Did Libya Show the Need for Light Attack Planes?


This is interesting, the high-cost of using some of the world's most advanced fighter jets in Libya against Gadhafi's joke of a military has led some NATO allies to consider buying cheap light attack planes similar to the ones the United States wanted to buy to fight insurgencies.

NATO's chief targeteer for the Libyan campaign recently said that it simply cost too much money to deploy cutting edge jets like the Eurofighter Typhoon and France's Rafale for long periods of time against an enemy that had almost no hope shooting them down.  In other words, the fancy jets can be overkill, even in campaigns against other nations.

Per Aviation Week:

“We need to think about the need for the future for a low-cost platform to be able to do our job, if required, in a permissive environment,” argues Brig. Gen. Silvano Frigerio, deputy chief of air and space plans in the Italian air force and chief of the targeting directorate for NATO’s Libya operations.

“If we don’t have a composite fleet with very high technology and maybe lesser technology aircraft, how can we manage to fly thousands and thousands of flying hours on a joint operation area looking for one armored vehicle with the sophisticated aircraft we will have in the future? Maybe we can’t afford to stay there for such a long time,” he says. During the Libya operations, allies were worried about the cost of the duration of the conflict, he tells the International Quality and Productivity Center’s annual International Fighter Conference here.
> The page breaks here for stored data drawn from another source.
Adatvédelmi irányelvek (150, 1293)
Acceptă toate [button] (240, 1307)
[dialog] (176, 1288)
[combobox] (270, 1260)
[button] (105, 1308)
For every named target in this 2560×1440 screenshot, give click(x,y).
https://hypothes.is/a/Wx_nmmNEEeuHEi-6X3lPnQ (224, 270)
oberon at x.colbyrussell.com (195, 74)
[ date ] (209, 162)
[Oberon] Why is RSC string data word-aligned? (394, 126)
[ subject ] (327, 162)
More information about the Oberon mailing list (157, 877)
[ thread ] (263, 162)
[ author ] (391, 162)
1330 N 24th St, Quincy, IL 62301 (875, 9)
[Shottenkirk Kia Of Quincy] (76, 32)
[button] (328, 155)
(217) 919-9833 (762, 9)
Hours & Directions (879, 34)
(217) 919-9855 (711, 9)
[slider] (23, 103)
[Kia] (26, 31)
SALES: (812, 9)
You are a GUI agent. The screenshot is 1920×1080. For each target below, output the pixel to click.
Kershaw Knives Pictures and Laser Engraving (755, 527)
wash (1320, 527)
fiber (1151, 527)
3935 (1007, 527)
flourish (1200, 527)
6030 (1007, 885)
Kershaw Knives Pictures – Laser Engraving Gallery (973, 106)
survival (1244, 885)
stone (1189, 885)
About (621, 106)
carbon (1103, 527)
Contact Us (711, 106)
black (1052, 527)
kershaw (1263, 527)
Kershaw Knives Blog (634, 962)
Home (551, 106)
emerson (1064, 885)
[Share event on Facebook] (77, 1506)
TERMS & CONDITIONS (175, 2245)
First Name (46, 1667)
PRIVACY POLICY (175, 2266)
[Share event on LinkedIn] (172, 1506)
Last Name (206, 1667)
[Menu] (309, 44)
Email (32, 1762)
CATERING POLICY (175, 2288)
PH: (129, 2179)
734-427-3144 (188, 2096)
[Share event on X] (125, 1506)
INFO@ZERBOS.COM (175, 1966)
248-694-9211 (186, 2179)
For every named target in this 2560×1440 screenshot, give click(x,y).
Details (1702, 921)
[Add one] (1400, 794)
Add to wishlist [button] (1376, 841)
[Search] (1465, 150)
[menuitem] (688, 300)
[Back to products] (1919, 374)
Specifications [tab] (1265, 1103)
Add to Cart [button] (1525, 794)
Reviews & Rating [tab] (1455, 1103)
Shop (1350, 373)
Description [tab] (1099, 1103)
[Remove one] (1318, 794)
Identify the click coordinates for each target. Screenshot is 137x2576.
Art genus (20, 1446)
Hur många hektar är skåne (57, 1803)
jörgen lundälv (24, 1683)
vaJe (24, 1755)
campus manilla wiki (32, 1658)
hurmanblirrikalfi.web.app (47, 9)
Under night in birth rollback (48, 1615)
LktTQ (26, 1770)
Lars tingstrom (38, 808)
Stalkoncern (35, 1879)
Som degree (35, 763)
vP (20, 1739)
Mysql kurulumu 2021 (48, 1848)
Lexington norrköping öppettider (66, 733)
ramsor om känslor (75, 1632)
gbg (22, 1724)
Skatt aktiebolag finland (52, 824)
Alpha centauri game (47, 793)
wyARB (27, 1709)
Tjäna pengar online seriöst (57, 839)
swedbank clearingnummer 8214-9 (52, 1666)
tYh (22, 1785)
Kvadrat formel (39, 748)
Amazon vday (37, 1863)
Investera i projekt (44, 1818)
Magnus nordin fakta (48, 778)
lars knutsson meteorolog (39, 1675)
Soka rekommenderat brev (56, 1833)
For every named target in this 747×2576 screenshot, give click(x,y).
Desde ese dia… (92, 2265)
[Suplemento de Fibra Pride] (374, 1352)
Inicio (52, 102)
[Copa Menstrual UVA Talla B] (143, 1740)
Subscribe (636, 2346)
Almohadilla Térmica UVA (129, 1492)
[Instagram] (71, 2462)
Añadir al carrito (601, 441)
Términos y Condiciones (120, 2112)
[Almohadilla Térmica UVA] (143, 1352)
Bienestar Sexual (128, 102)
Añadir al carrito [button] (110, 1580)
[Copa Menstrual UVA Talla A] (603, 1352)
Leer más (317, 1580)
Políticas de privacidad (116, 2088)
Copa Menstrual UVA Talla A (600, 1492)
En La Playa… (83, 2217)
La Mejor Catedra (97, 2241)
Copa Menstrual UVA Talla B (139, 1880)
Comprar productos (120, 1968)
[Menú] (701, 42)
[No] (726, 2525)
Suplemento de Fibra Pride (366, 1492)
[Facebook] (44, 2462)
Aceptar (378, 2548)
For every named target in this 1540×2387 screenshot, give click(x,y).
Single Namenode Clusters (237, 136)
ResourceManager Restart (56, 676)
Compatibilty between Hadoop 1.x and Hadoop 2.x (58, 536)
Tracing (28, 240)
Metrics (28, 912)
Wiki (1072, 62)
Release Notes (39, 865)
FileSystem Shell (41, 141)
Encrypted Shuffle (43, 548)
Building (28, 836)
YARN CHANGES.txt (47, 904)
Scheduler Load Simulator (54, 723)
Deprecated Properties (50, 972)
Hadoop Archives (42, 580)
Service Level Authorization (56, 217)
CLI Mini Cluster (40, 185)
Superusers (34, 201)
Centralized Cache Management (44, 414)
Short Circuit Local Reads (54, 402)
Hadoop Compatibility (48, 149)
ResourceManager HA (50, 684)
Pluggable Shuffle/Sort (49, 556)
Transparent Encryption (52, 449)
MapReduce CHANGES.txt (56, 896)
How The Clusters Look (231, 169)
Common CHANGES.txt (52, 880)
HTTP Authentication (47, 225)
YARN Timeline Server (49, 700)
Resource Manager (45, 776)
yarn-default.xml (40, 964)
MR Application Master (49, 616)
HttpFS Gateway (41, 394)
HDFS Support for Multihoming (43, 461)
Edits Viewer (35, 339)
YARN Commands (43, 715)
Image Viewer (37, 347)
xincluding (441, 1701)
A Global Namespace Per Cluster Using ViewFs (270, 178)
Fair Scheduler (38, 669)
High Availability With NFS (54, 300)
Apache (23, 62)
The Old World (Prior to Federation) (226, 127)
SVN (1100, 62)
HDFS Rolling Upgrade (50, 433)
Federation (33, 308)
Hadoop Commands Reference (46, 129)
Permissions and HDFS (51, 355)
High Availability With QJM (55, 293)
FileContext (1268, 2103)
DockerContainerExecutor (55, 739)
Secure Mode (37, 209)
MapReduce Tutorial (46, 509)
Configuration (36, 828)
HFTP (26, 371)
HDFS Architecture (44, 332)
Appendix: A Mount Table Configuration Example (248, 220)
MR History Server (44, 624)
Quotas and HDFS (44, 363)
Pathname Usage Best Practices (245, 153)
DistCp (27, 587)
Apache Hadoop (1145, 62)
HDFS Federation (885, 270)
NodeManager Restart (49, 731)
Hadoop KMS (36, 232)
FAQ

This is pretty much the same argument the U.S. Air Force, Navy and Special Operations Command have all made when asking Congress for cash to buy light turboprop attack and ISR planes that can be used to provide air support to ground troops fighting insurgents in places were the U.S. owns the skies.

However, the Pentagon's quest to field turboprop attack planes seems almost dead. This month, the Air Force was supposed to settle on about 20 light attack planes -- either the Hawker Beechcraft AT-6 (shown above) or Embraer's Super Tucano -- that it could use to help train the Afghan air force, but that effort may well fall victim to the Pentagon's budget cuts.

Could NATO's experience in Libya open the door to a new set of customers for light attack planes -- NATO countries that want to be involved in peacekeeping and stability operations around the world but who can't afford to send their precious few frontline fighters on expensive combat deployments?